Woods nodded. He could feel his Commanding Officer relax. Bark was on his side again.

The SDO interrupted them from the front. “Skipper, Commander Chase is on the phone for you.”

Chase was the Strike Ops Officer, the one in charge of final strike planning and targeting. He was also in charge of the ATO, the Air Tasking Order that designated when and where everything that flew went. It had airplanes, ordnance, fuel, and target information included on one document. When the Air Force arrived to join the fight, they would be on the ATO and would probably control it.

Bark stood and stepped toward the front of the ready room, then turned back. “Anything else I should know?”

Woods hated the timing. “I stopped to see him to ask him the feasibility of a two-plane strike on the flight plan tomorrow night.”

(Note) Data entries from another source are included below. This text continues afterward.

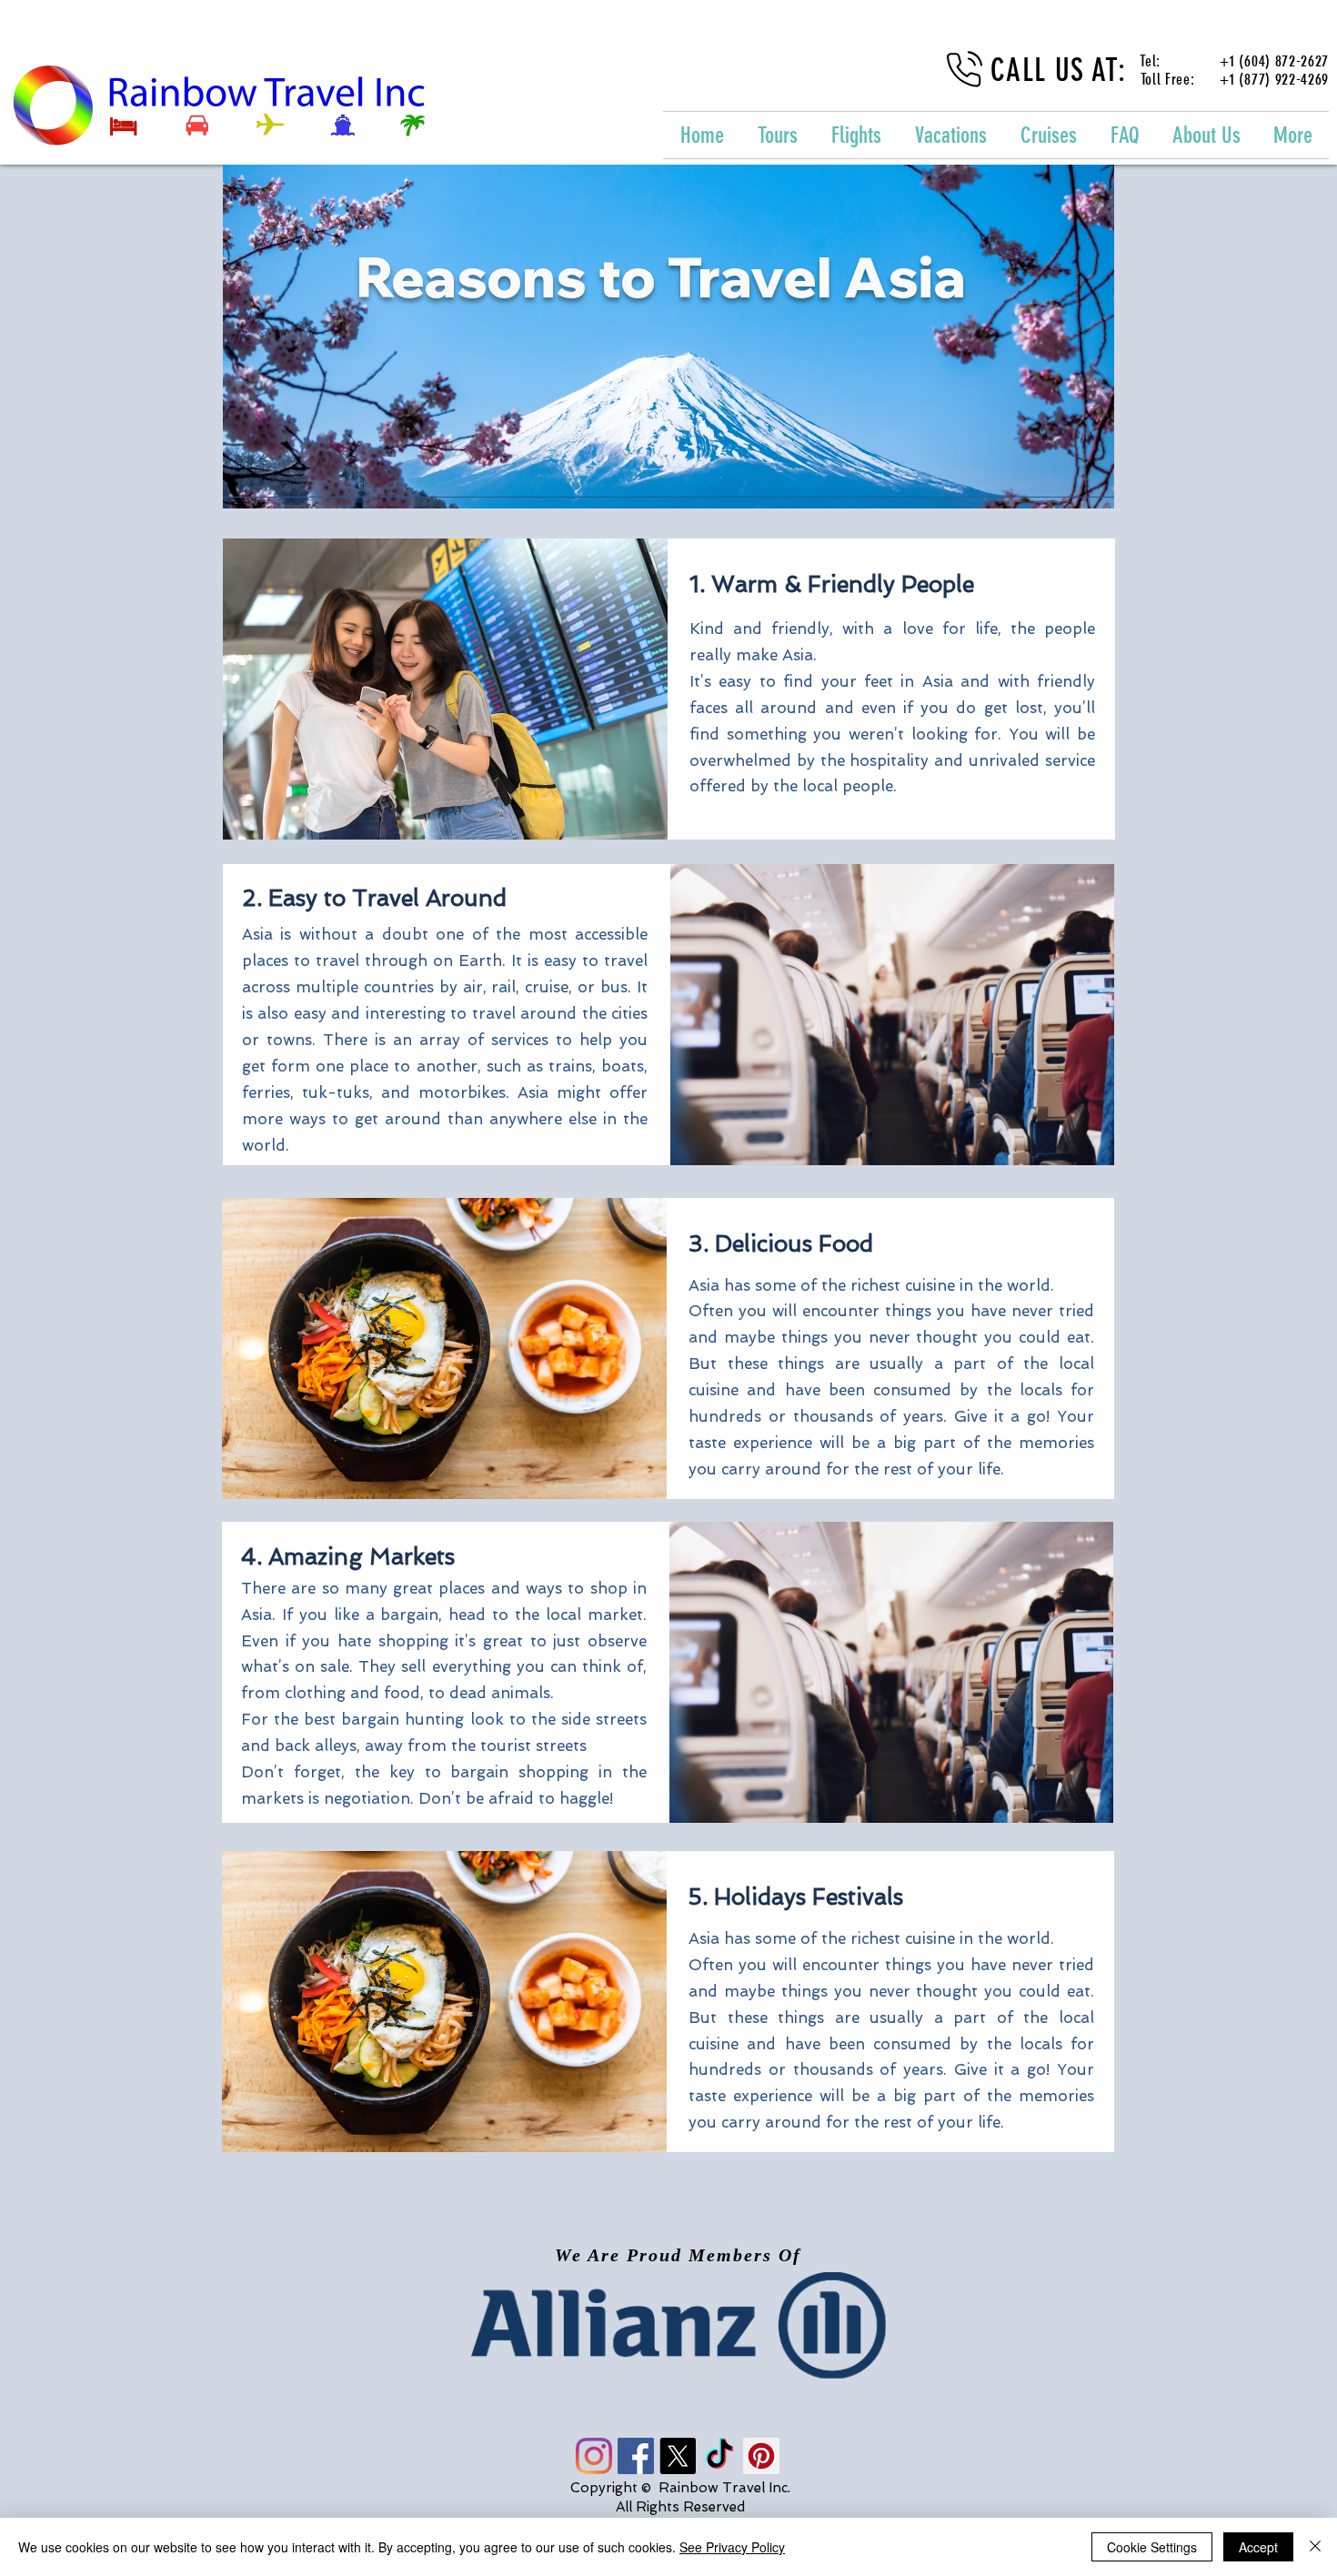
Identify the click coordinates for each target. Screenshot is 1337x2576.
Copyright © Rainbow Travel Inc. (680, 2488)
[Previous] (118, 2326)
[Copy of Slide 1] (667, 2337)
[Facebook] (636, 2456)
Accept (1258, 2547)
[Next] (1218, 2326)
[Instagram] (594, 2456)
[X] (677, 2456)
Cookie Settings (1152, 2547)
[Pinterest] (761, 2456)
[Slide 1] (651, 2337)
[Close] (1315, 2546)
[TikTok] (719, 2456)
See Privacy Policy (732, 2547)
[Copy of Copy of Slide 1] (685, 2338)
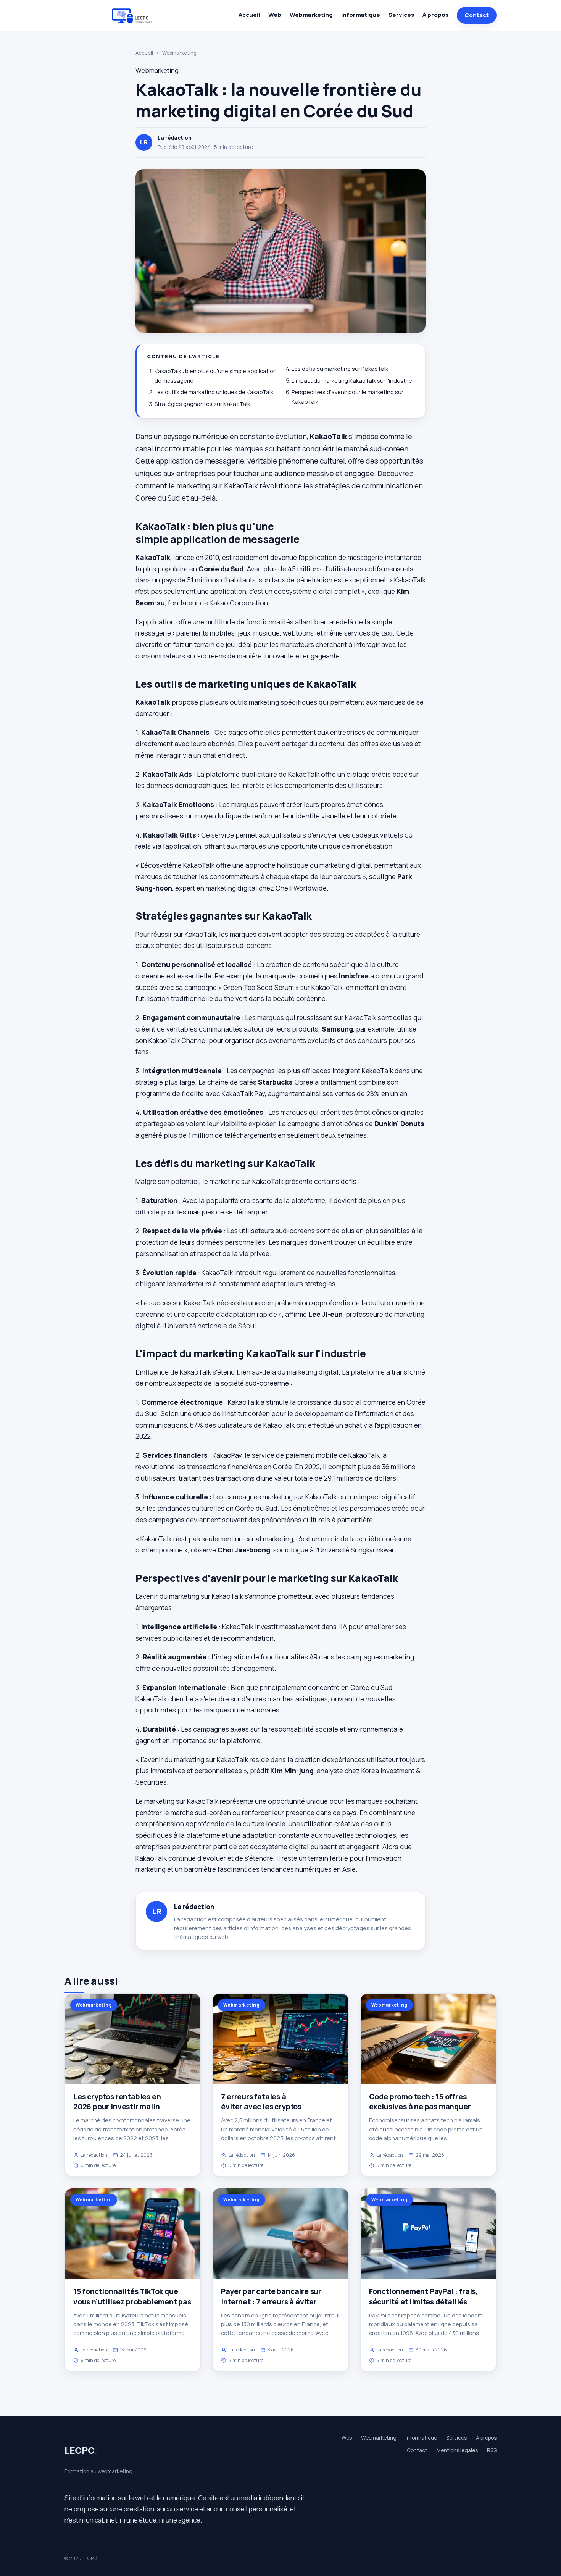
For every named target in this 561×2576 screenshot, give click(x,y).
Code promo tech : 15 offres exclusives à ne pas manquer (420, 2102)
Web (274, 15)
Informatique (360, 15)
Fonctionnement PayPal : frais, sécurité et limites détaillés (423, 2296)
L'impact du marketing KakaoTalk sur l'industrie (352, 380)
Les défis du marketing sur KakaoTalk (340, 368)
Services (401, 15)
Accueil (249, 15)
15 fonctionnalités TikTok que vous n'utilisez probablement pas (132, 2296)
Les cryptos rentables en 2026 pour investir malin (117, 2102)
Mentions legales (457, 2450)
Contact (476, 15)
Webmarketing (311, 15)
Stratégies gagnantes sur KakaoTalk (202, 404)
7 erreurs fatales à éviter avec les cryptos (261, 2102)
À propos (435, 15)
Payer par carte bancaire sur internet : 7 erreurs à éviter (271, 2296)
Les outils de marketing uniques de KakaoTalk (214, 392)
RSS (492, 2450)
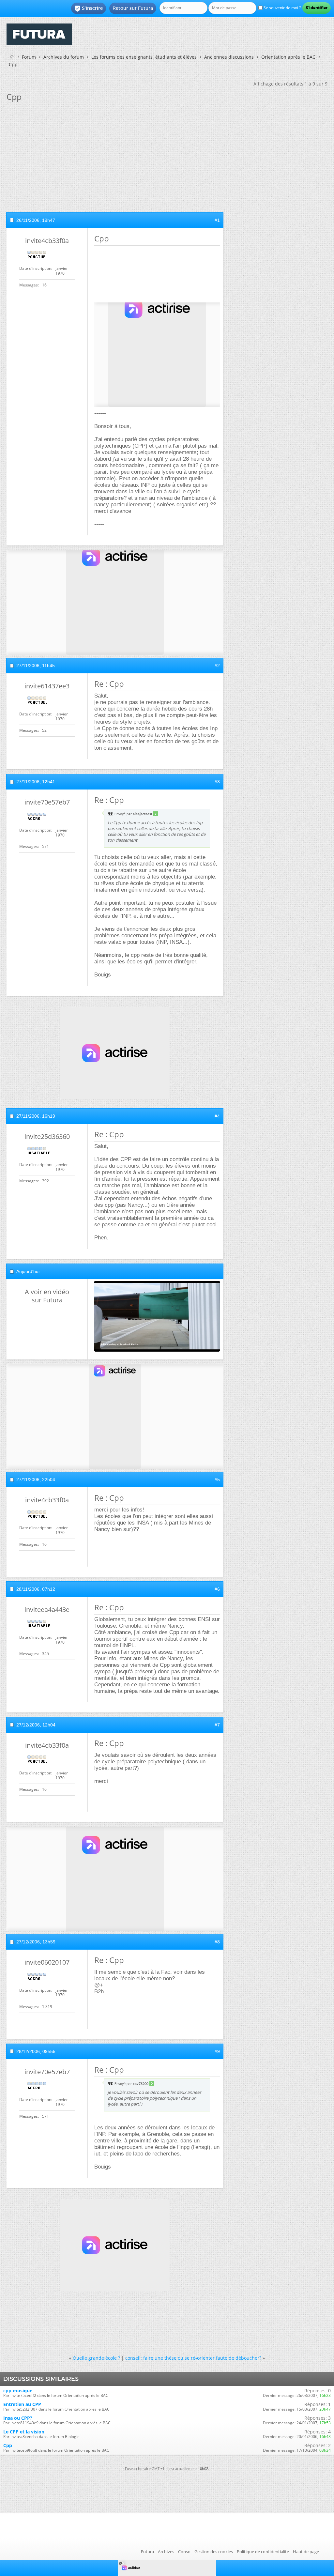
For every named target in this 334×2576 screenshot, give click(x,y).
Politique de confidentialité (263, 2551)
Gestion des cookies (213, 2551)
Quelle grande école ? (96, 2358)
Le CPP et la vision (23, 2432)
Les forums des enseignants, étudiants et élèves (144, 57)
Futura (147, 2551)
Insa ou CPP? (17, 2418)
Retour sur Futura (133, 8)
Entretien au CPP (22, 2404)
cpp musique (17, 2390)
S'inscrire (88, 8)
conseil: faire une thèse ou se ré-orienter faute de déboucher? (193, 2358)
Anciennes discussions (229, 57)
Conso (184, 2551)
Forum (29, 57)
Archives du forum (63, 57)
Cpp (7, 2445)
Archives (166, 2551)
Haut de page (306, 2551)
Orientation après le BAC (288, 57)
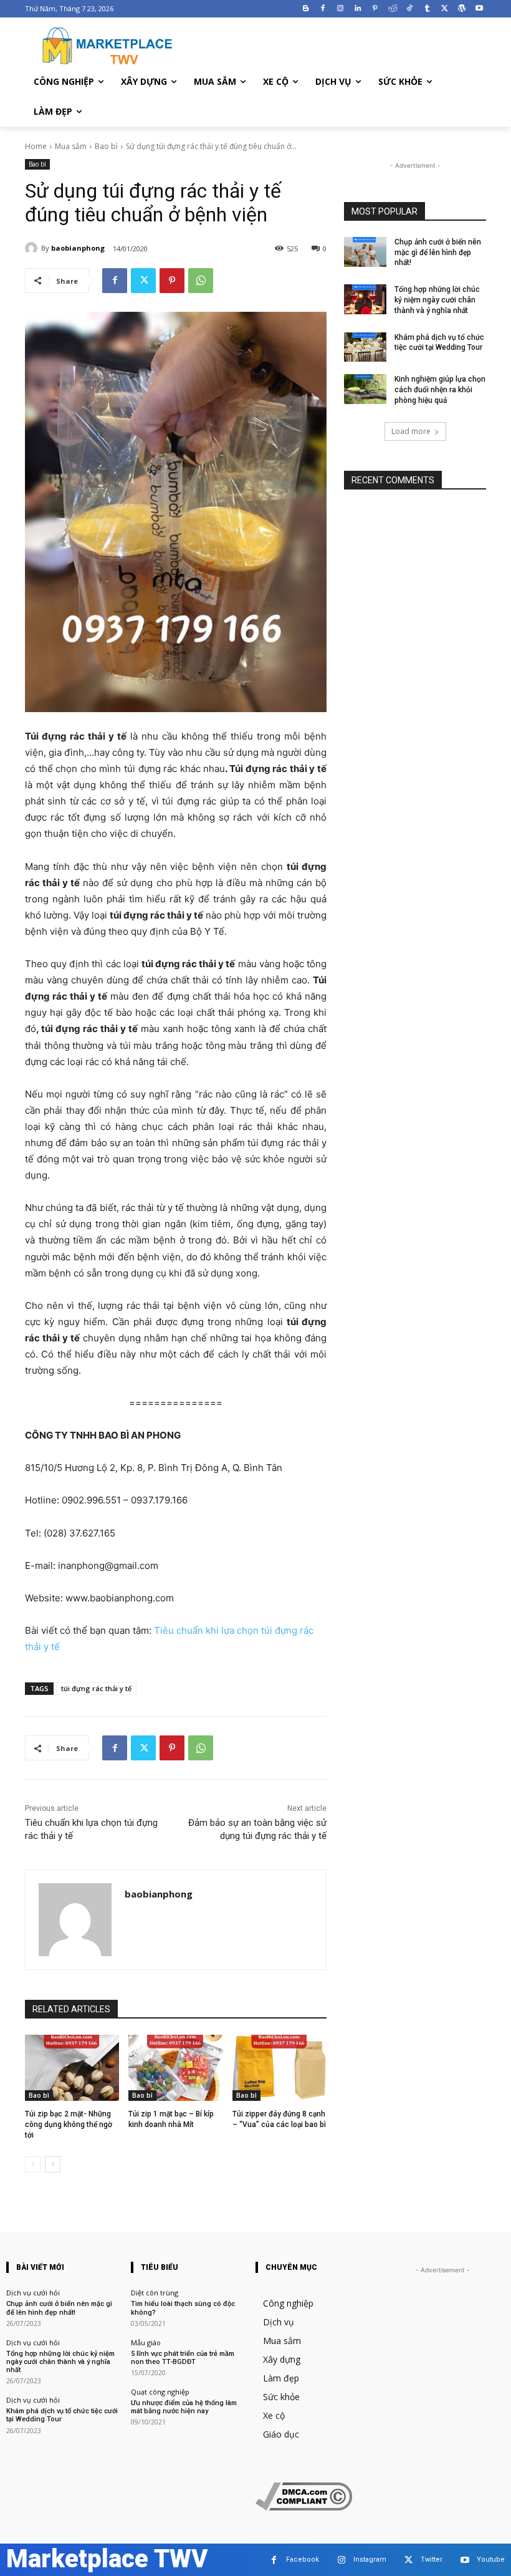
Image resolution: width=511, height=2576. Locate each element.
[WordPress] (461, 9)
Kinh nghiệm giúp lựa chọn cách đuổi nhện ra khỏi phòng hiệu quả (439, 390)
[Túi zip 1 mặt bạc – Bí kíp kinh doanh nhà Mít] (175, 2068)
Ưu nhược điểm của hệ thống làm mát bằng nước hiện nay (184, 2407)
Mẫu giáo (146, 2342)
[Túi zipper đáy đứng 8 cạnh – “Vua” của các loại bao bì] (279, 2068)
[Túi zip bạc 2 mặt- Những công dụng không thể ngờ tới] (72, 2068)
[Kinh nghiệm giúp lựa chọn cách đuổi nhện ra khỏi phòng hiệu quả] (365, 389)
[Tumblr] (427, 9)
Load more (411, 431)
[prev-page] (33, 2164)
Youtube (491, 2559)
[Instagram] (340, 9)
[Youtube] (479, 9)
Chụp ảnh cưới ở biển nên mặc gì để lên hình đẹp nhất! (437, 253)
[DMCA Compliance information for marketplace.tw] (304, 2507)
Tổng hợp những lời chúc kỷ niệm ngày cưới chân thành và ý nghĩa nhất (437, 300)
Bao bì (106, 146)
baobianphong (78, 248)
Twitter (431, 2559)
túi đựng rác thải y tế (96, 1688)
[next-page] (52, 2164)
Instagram (369, 2559)
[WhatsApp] (200, 280)
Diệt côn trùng (154, 2292)
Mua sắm (71, 146)
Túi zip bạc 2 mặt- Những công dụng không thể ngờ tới (68, 2124)
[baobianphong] (33, 248)
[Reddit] (392, 9)
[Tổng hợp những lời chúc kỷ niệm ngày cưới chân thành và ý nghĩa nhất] (365, 299)
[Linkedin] (358, 9)
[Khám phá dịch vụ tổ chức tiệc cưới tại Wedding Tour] (365, 347)
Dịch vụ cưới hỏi (33, 2292)
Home (36, 146)
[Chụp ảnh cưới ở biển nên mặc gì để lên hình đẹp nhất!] (365, 252)
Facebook (302, 2559)
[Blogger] (305, 9)
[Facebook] (323, 9)
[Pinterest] (375, 9)
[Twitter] (444, 9)
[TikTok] (410, 9)
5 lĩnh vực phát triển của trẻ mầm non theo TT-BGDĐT (182, 2358)
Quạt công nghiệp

“Tomorrow?” Bark asked, shocked. He walked toward the SDO’s desk muttering under his breath. He stopped again and spoke to Woods. “Don’t do anything, or talk to anybody about this, until you talk to me about it.” Bark hesitated as something occurred to him. He looked at Woods, his eyes brighter than they had been one minute before. “I want you and Big to plan on going. If it’s going forward, I want to see the final planning before we approach anybody. And I want Wink doing the planning. At least I can trust him not to fake the gas figures.”

Woods watched Bark walk away. He had gone from being furious with Woods to handing him the biggest, most important mission the squadron had ever flown without any explanation. Woods pondered what it meant, but finally quit, accepting the gift horse for what it was.